Answer these questions from the book review below.
(a) Which press published Wild Geese: Buddhism in Canada, and in what year?
(b) Which of the three editors wrote the introduction to Flowers on the Rock?
(c) How does Soucy intend the term "parochialism"?

## start SELECTED TEXT

Editors John S. Harding, Victor Sōgen Hori, and Alexander Soucy have made a second welcome addition to the still small collection of texts on Buddhism in Canada. Flowers on the Rock: Global and Local Buddhisms in Canada is a follow-up to Wild Geese: Buddhism in Canada, published by McGill-Queen’s University Press in 2010. In his introduction to Flowers, Harding sets out a paradigm for the study of Buddhism that avoids the “disputed binaries” of Asian/ethnic and western/convert. Instead, Flowers looks at the broader currents of globalism and localism that shape Buddhism in Canada and around the world. This paradigm is offered as a way past the implicit and erroneous assumption, present in many Buddhist studies, that the modernization of Buddhism is equivalent to its westernization.

Soucy contributes the first chapter, a cornerstone piece in which he argues, as he did in Wild Geese, against the construction of the category “Canadian Buddhism.” Given the absence of any defining characteristics of Canadian identity, along with the global and local forces that create diverse and overlapping traditions in Canada, Soucy proposes focusing on the interactions between Buddhist globalism, localism, and parochialism (he intends the latter term not negatively but denoting a force for conservatism). These forces together help create the many “Buddhisms” now present in Canada.

## end SELECTED TEXT
## start SOURCE DATA

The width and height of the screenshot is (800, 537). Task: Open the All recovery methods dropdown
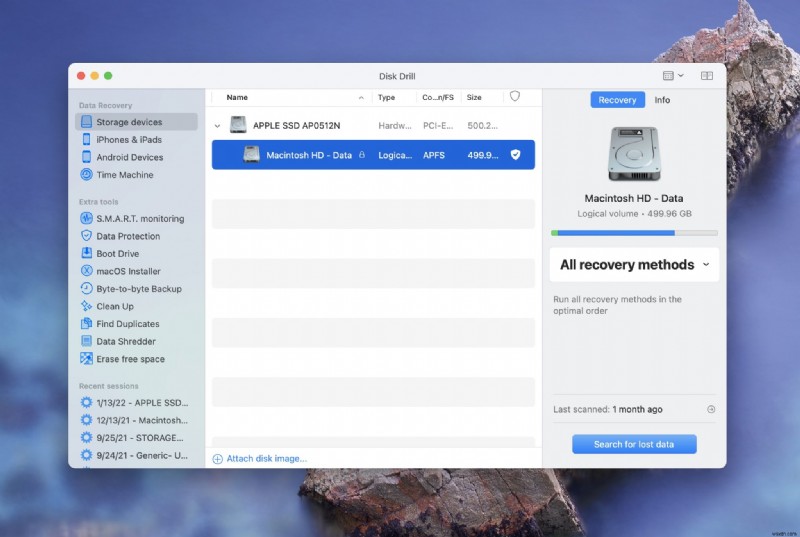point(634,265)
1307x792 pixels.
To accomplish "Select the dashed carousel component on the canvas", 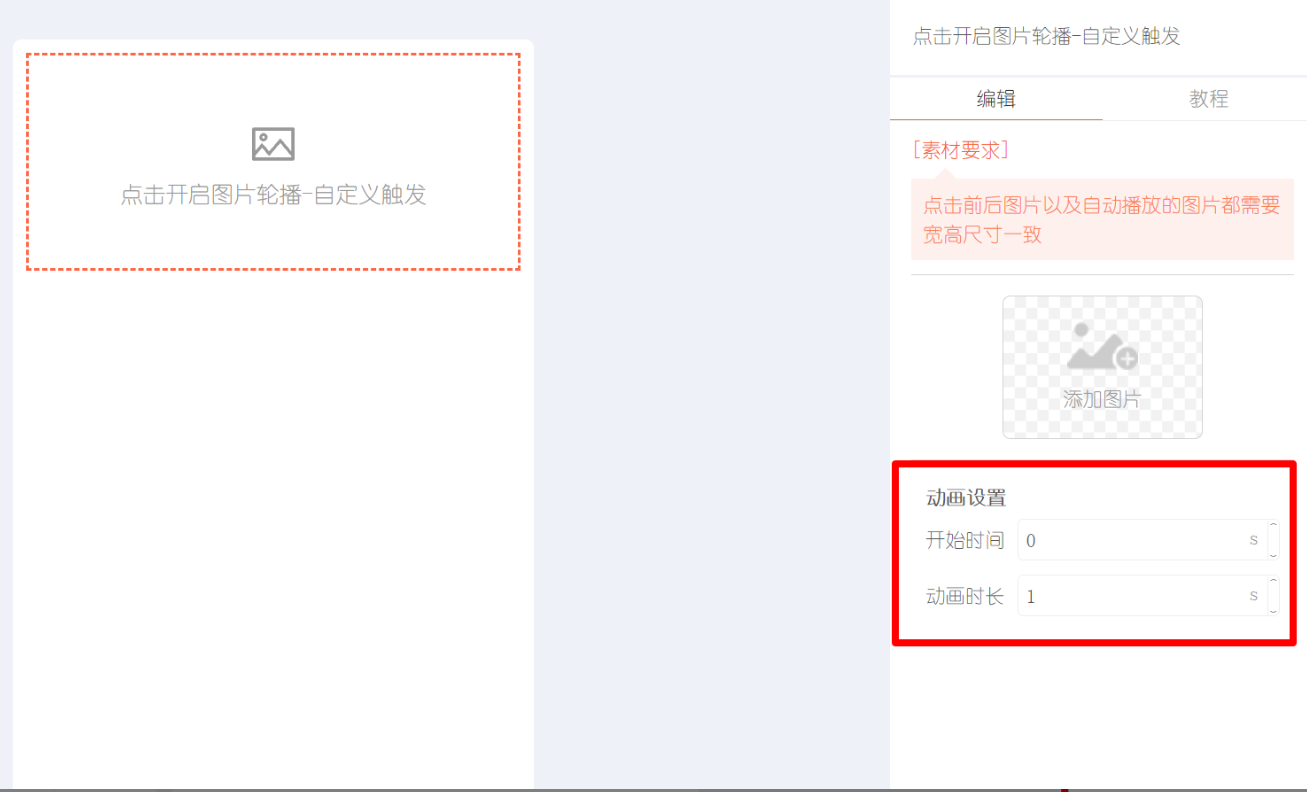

## end SOURCE DATA

→ **ANSWER TO THE TASK**:
(a) McGill-Queen's University Press, in 2010.
(b) John S. Harding.
(c) Not negatively; he uses it to denote a force for conservatism.